Voici ce texte percutant, d'une justesse historique et émotionnelle absolue :
Ils m'ont dit...
Ils m'ont dit
tu n'es qu'un nègre
juste bon à trimer pour nous
j'ai travaillé pour eux
et ils ont ri
Ils m'ont dit
tu n'es qu'un enfant
danse pour nous
j'ai dansé pour eux
et ils ont ri
Ils m'ont dit
tu n'es qu'un sauvage
laisse-là tes totems
laisse-là tes sorciers
va à l'église
je suis allé à l'église
et ils ont ri
Ils m'ont dit
tu n'es bon à rien
va mourir pour nous
sur les neiges de l'Europe
pour eux j'ai versé mon sang
l'on m'a maudit
et ils ont ri
Alors ma patience excédée
brisant les nœuds de ma lâche résignation
j'ai donné la main aux parias de l'Univers
et ils m'ont dit
désemparés
cachant mal leur terreur panique
meurs tu n'es qu'un traître
meurs
Admirez le basculement psychologique de ce poème ! Tout le texte repose sur le contraste entre l'obéissance passée (« j'ai travaillé... j'ai dansé... je suis allé à l'église... j'ai versé mon sang ») et l'arrogance de ceux qui reçoivent ce sacrifice en riant.

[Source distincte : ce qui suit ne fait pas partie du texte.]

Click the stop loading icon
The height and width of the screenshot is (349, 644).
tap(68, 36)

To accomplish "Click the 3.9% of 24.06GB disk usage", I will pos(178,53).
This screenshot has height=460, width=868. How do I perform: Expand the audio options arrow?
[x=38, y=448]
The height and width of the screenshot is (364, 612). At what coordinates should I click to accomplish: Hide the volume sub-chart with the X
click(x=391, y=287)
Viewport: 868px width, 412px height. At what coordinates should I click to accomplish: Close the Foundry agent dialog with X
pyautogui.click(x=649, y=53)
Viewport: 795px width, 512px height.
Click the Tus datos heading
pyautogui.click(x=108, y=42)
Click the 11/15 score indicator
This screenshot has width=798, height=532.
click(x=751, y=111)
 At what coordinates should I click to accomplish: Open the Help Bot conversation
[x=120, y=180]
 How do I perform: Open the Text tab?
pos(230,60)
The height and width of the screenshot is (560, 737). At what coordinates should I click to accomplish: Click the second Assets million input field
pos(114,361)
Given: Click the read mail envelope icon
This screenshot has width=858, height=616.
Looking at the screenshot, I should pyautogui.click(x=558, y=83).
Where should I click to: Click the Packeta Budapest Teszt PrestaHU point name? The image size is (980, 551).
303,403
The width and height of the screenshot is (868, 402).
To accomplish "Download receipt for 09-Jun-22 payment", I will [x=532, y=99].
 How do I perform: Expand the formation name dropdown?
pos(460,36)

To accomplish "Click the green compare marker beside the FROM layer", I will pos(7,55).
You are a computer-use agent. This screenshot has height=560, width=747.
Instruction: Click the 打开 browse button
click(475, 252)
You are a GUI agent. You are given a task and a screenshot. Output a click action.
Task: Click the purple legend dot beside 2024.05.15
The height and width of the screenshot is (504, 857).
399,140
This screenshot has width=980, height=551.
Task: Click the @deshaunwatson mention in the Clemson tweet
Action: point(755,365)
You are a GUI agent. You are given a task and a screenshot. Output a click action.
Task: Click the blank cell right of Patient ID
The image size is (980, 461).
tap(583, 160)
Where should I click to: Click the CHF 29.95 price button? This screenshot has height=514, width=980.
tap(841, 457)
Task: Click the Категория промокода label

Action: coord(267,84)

Mais la magie opère à l'avant-dernière strophe : le poète cesse d'être seul. En tendant la main aux « parias de l'Univers », il transforme sa révolte intime en un engagement universel. Et regardez le renversement des rôles : le rire colonial se transforme instantanément en « terreur panique ». L'opprimé debout n'est plus un bon serviteur, il devient un « traître » aux yeux des maîtres, c'est-à-dire un homme libre. C'est absolument brillant.